Section "InputClass"

        Identifier "touchpad catchall"

        Driver "synaptics"

        MatchIsTouchpad "on"

# This option is recommend on all Linux systems using evdev, but cannot be

# enabled by default. See the following link for details:

# http://who-t.blogspot.com/2010/11/how-to-ignore-configuration-errors.html

#       MatchDevicePath "/dev/input/event*"

#

#       Anpassung Sven

        Option "VertEdgeScroll" "on"

        Option      "CircularScrolling"         "on"

        Option      "VertScrollDelta"          "-111"

        Option      "HorizScrollDelta"         "-111"

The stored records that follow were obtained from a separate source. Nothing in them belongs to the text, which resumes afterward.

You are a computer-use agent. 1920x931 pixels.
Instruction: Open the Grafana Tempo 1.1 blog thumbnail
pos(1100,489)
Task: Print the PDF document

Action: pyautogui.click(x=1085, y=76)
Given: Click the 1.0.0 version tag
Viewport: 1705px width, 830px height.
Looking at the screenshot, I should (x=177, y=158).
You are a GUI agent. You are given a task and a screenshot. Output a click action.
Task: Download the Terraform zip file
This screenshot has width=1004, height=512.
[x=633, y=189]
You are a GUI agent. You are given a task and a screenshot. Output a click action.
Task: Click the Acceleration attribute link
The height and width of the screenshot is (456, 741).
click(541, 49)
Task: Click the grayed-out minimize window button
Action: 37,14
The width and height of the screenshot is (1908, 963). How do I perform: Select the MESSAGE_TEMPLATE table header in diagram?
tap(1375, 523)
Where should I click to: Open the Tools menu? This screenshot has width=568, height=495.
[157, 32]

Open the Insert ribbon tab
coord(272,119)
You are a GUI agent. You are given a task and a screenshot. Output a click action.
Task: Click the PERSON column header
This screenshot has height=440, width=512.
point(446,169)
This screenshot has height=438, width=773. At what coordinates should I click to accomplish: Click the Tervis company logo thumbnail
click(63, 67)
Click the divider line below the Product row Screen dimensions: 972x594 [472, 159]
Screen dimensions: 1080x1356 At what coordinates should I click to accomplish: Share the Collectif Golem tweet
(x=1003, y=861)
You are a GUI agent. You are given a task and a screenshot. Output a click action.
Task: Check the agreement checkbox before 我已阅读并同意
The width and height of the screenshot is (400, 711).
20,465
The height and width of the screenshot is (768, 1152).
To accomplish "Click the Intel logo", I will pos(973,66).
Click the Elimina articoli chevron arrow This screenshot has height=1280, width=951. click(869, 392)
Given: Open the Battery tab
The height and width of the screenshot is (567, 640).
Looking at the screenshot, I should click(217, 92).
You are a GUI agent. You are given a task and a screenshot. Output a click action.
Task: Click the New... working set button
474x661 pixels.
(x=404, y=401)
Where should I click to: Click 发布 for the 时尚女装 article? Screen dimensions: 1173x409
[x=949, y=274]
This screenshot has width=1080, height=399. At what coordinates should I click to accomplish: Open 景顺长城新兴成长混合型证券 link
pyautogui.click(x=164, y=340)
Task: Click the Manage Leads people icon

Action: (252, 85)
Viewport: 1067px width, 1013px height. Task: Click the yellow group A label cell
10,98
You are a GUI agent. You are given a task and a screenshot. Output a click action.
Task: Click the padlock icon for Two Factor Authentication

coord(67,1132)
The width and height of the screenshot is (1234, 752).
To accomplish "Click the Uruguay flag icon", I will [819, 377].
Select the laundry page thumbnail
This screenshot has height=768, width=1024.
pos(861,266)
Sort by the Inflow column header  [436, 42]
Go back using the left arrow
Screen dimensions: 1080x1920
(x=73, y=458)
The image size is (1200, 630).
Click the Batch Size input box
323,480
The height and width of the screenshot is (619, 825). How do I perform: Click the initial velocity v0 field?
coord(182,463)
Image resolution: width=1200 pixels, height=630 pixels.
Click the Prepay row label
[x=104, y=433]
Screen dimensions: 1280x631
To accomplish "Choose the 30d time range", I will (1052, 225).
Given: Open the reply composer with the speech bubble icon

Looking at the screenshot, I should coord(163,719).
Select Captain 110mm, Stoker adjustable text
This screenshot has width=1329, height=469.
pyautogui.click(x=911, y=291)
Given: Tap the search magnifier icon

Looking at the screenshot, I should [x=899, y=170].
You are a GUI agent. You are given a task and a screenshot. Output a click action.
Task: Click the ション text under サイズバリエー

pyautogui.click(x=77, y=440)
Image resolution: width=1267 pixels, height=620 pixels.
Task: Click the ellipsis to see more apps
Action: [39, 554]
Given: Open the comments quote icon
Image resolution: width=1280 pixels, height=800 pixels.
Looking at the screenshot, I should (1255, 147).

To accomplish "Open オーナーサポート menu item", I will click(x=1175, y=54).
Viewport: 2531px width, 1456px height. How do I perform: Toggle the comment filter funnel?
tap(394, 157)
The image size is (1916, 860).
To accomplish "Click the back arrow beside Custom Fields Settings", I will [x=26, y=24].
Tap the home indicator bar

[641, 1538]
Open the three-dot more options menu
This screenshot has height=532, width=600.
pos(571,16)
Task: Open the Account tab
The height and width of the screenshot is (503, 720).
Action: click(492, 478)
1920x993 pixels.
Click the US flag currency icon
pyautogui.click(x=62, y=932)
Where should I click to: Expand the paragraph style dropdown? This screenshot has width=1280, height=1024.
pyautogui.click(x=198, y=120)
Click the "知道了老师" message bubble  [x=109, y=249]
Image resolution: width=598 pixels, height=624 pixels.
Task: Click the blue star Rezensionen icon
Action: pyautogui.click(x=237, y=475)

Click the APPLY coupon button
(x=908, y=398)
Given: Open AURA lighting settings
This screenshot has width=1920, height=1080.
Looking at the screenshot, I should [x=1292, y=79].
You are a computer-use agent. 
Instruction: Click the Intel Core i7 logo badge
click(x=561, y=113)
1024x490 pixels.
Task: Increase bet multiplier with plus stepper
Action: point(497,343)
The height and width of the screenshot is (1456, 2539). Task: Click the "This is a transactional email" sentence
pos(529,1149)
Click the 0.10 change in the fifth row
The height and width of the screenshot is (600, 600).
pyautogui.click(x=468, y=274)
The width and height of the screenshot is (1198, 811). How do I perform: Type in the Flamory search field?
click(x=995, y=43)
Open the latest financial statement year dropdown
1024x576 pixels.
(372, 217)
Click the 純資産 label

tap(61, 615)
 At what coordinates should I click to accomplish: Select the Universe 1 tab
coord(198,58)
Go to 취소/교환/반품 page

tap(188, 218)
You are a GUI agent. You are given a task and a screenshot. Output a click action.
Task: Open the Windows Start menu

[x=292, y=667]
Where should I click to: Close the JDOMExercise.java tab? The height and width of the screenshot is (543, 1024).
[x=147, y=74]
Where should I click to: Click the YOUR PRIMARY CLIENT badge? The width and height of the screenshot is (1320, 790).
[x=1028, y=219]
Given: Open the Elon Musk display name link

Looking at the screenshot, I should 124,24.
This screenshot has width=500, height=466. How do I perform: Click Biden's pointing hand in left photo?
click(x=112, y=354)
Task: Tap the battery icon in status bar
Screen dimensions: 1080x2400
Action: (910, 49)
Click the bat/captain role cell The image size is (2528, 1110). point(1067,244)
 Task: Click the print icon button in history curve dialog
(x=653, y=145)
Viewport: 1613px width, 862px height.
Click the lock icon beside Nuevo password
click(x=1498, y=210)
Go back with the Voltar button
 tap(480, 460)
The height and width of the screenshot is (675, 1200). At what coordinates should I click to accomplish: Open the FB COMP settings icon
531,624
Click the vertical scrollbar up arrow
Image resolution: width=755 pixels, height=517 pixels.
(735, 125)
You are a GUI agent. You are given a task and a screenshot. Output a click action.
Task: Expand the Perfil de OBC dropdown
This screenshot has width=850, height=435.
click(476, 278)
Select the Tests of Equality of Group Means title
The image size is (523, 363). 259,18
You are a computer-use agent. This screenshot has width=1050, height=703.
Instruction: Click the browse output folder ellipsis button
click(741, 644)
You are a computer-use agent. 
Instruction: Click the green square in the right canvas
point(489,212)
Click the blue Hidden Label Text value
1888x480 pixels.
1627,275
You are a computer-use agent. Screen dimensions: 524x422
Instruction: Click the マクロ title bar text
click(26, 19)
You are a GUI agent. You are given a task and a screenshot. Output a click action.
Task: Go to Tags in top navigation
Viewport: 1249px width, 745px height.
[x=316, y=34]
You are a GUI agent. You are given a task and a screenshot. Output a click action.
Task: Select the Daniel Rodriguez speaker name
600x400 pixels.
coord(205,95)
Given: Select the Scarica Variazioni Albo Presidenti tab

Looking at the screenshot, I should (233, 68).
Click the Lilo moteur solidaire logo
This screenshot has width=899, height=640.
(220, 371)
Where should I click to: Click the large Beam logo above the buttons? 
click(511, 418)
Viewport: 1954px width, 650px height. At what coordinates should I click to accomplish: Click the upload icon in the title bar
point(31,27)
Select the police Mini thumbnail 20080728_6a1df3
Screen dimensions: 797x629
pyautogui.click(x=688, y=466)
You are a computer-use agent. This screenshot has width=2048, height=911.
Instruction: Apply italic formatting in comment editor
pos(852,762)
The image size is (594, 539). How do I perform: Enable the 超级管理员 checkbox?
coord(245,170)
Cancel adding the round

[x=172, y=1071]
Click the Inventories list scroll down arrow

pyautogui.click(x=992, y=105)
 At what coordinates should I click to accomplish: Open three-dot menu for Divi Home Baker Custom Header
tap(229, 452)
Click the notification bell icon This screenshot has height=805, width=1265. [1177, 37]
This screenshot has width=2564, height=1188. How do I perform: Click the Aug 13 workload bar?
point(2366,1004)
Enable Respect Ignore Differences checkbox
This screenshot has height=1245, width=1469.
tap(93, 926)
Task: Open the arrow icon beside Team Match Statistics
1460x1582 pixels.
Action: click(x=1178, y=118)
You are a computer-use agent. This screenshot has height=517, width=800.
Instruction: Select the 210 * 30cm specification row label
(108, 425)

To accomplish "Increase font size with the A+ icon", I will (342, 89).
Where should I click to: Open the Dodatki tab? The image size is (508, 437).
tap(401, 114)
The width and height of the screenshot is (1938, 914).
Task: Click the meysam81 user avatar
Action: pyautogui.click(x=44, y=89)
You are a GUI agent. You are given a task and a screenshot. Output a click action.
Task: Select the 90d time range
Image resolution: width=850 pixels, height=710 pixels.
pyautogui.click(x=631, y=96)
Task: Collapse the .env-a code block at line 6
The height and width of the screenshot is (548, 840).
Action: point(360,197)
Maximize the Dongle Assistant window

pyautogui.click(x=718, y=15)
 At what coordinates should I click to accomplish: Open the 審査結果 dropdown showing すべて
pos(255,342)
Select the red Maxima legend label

        Option      "TapButton1"                  "1"

EndSection

Section "InputClass"

        Identifier "touchpad ignore duplicates"

        MatchIsTouchpad "on"

        MatchOS "Linux"

        MatchDevicePath "/dev/input/mouse*"

        Option "Ignore" "on"

EndSection

# This option enables the bottom right corner to be a right button on

# non-synaptics clickpads.

# This option is only interpreted by clickpads.

Section "InputClass"

        Identifier "Default clickpad buttons"

        MatchDriver "synaptics"

        Option "SoftButtonAreas" "50% 0 82% 0 0 0 0 0"

#       To disable the bottom edge area so the buttons only work as buttons,

#       not for movement, set the AreaBottomEdge

#       Option "AreaBottomEdge" "82%"

EndSection

# This option disables software buttons on Apple touchpads.

# This option is only interpreted by clickpads.

Section "InputClass"

        Identifier "Disable clickpad buttons on Apple touchpads"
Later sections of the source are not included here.